Let’s say BTC goes up by 5% in a day. Normally 3x leverage tokens are designed to go up by 3 x 5 = 15%. However, we do something a bit different — we design the LT to go up by a multiple of 1.05³, or a gain of around 15.76%.

So the LT tracks price^3. Similarly, the inverse LT tracks 1 / price ^ 3

Tracking price^3 is actually equivalent to rebalancing 3x return continuously, and doesn’t suffer from volatility drag (traditionally LTs tends to lose value over time).

Example

Alice thinks BTC will go up so spends $1000 on a 3x BTC LT. Bob thinks ETH will go down so spends $2000 on a 3x inverse ETH LT. So in total, there’s $3000 in the pool and the sum of the values of Alice and Bob’s LTs has to always equal $3000.

Let’s say BTC goes up by 5% and ETH goes up by 10%. Theoretically Alice’s LT increases in value from $1000 → $1158 (= 1000 x 1.05³) and Bob’s LT loses value from $2000 → $1502 (= 2000 / 1.1³).

The problem is the pool would now be worth 1158 + 1502 = $2660, which is different from the actual balance of the pool of $3000. So a crude way to fix this is to normalize all values so that they sum up to the balance.

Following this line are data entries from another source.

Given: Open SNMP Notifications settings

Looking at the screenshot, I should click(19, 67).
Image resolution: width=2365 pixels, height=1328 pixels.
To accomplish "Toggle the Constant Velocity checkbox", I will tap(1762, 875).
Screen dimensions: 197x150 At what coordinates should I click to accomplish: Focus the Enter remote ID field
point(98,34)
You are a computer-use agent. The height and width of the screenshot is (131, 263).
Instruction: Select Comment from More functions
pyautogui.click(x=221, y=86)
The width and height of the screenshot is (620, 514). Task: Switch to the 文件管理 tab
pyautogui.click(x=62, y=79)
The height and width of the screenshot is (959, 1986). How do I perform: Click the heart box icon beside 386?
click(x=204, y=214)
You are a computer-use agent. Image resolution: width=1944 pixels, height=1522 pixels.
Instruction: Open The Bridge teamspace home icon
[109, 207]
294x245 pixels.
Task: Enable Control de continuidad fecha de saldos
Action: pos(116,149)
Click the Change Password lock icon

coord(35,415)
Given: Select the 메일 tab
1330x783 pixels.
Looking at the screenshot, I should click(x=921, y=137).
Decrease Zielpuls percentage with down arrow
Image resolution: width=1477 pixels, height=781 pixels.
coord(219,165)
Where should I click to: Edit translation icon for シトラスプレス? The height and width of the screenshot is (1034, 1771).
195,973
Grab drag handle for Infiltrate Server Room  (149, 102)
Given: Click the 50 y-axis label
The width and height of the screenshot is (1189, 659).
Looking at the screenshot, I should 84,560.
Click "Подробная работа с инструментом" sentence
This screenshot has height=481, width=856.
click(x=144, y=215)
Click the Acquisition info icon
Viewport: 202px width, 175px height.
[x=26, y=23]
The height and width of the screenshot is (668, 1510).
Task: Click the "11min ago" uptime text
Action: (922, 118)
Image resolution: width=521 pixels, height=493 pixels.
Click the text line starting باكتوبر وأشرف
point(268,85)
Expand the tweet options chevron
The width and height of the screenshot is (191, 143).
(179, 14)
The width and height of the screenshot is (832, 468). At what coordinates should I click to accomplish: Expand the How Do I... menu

So Alice’s LT is actually worth $1158 x 3000 / 2660 = $1306 and Bob’s LT is worth $1502 x 3000 / 2660 = $1694

Caveats

1. In the example above, Alice’s LT gained value and Bob’s LT lost value as expected, but because of the normalization it doesn’t exactly track price^3. So these LTs aren’t useful for getting a precise exposure or hedge (unlike our options AMM). They’re useful as a simple way to get leverage without caring about the precise level of leverage.

2. LTs performances are relative to each other. For example, if you have a BTC LT and BTC goes up by 1%, your LT might still lose value if other assets went up by more. This can be mitigated by offering LTs for many different assets, so their performance is diversified. A cool thing about this approach is there isn’t much extra cost to adding more assets, so the pool could offer LTs for several different tokens at launch.

3. If too many people buy the same LT, that LT might no longer be worth holding. The upside is capped by the amount held by the rest of the pool, but the downside is the same as before. The easiest way to fix this is to prevent an LT from being bought if its pool share is above 25% or so.